◆ Set problem
According to the article about the synthetic turf proposal, how much would laying turf in the stadium alone cost?

◆ Passage provided
While school board members all expressed gratitude for the booster club’s generosity, they did not commit to the project yet.

District 203 administrators expect the cost to be about $2.8 million to convert both the stadium and the practice field to synthetic turf. Laying turf in the stadium alone would cost $1.4 million.

If the district were to decide to put synthetic turf only in the stadium, the booster club would offer $400,000 over two years, Smith said.

Changing the fields from natural grass to synthetic turf would allow them to be used much more heavily by a wider range of student activities, from kinetic wellness classes – the school's name for physical education – to those in interscholastic and intramural sports, said New Trier's Athletic Director Randy Oberembt.

The change would be most dramatic in the stadium, which now is left unused all summer to allow the grass to recover before the fall football season. Meanwhile practice field usage would change significantly as well, allowing teams to practice outdoors earlier in the spring and later in the fall without the worry of rainy weather leaving the field a muddy mess.

Oberembt and a committee of coaches and others who use the school’s athletic fields on a regular basis would like to see the district convert both areas.

In a report to the school board, Oberembt said that the Illinois High School Association for several years has not scheduled sectional or supersection tournament games in field sports at schools that do not have synthetic turf fields. The likelihood that those games would have to be postponed because of field conditions is just too high, he said.

“If you can’t play a supersectional game, that affects the whole state,” he said.

Oberembt also highlighted that the girls’ soccer team avoids scheduling home games before mid-April because it count on playable conditions on its grass field until then. And while synthetic turf would be expensive to install, it would have far lower maintenance costs that natural grass, he added.

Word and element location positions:

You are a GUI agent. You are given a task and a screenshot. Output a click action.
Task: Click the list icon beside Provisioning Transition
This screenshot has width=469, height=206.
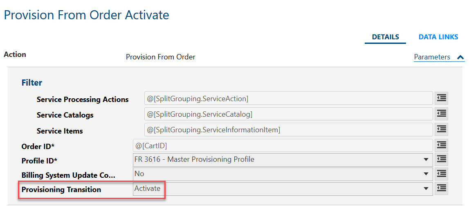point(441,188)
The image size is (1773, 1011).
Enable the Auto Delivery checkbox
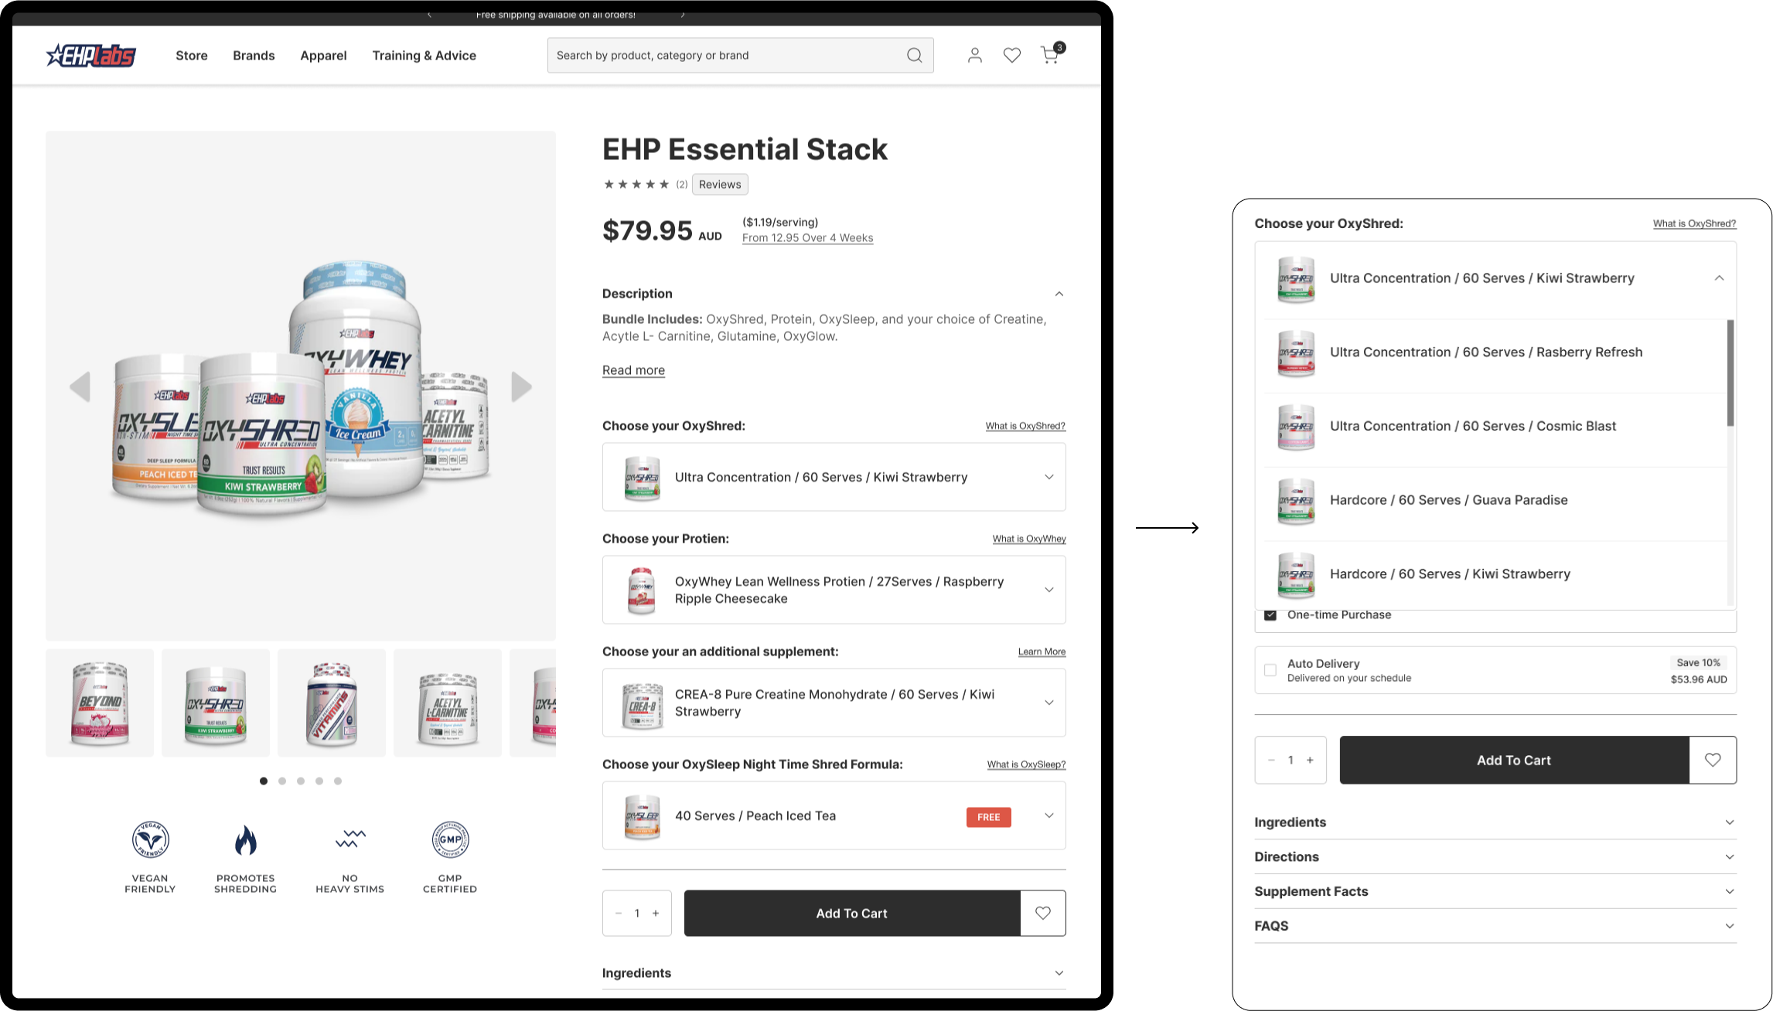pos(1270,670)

◆ Answer for the task
$1.4 million.